## START Passage shown

Unit Name: | 58th Rifle Division 58th Mountain Rifle Division |
Dates: | 1931 – 1941 |
Branch: | Red Army |
Type: | Infantry and Mountain Infantry |
Size: | Division |
The 58th Rifle Division was an infantry division of the Red Army formed during the interwar period. Its second formation during World War II gained the Oder honorific.
The 58th Rifle Division was formed in 1931 at Cherkasy. Its first recorded commander and commissar was Vasily Polyakov, who took the position in April 1932. Polyakov transferred to command the 96th Rifle Division in December 1933, and was replaced by assistant division commander Grigory Kaptsevich (who received the rank of kombrig in 1935 when the Red Army introduced personal ranks). During the 1935 Kiev Military District maneuvers, the division took on the role of an airborne division as a demonstration as the Red Army did not yet include airborne divisions. Kaptsevich was arrested during the Great Purge on 13 August 1937 and ultimately executed.

## END Passage shown

# Instruction
Continue the account of the 58th Rifle Division after its final sentence, writing the next part in the same encyclopedic style.

## START Information supplied

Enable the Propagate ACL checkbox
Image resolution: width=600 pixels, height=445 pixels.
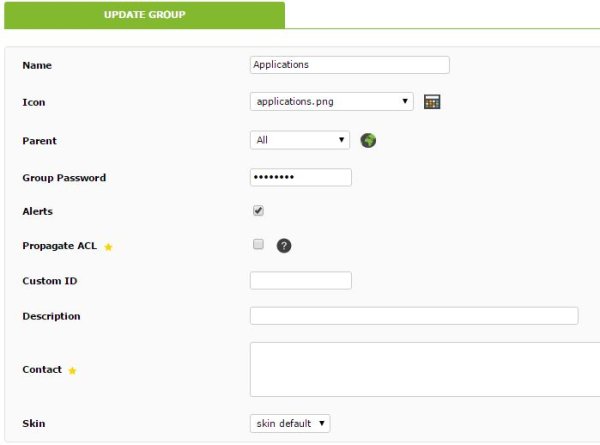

## END Information supplied

# Result of the exercise
The division was headquartered at Cherkasy as part of the Kiev Military District. It participated in 1940 in the Soviet occupation of Bessarabia and northern Bukovina. After that, it remained at peacetime strength until January 1941 when it was re-formed as the 58th Mountain Rifle Division.
The 58th Mountain Rifle Division was surrounded and destroyed along with other parts of the 6th and 12th armies. Its commander, Major General Nikolay Proshkin, was captured and died in January 1942 in a prisoner of war camp, Commissar M. Pozhidaev disappeared without a trace.The division was disbanded on September 19, 1941.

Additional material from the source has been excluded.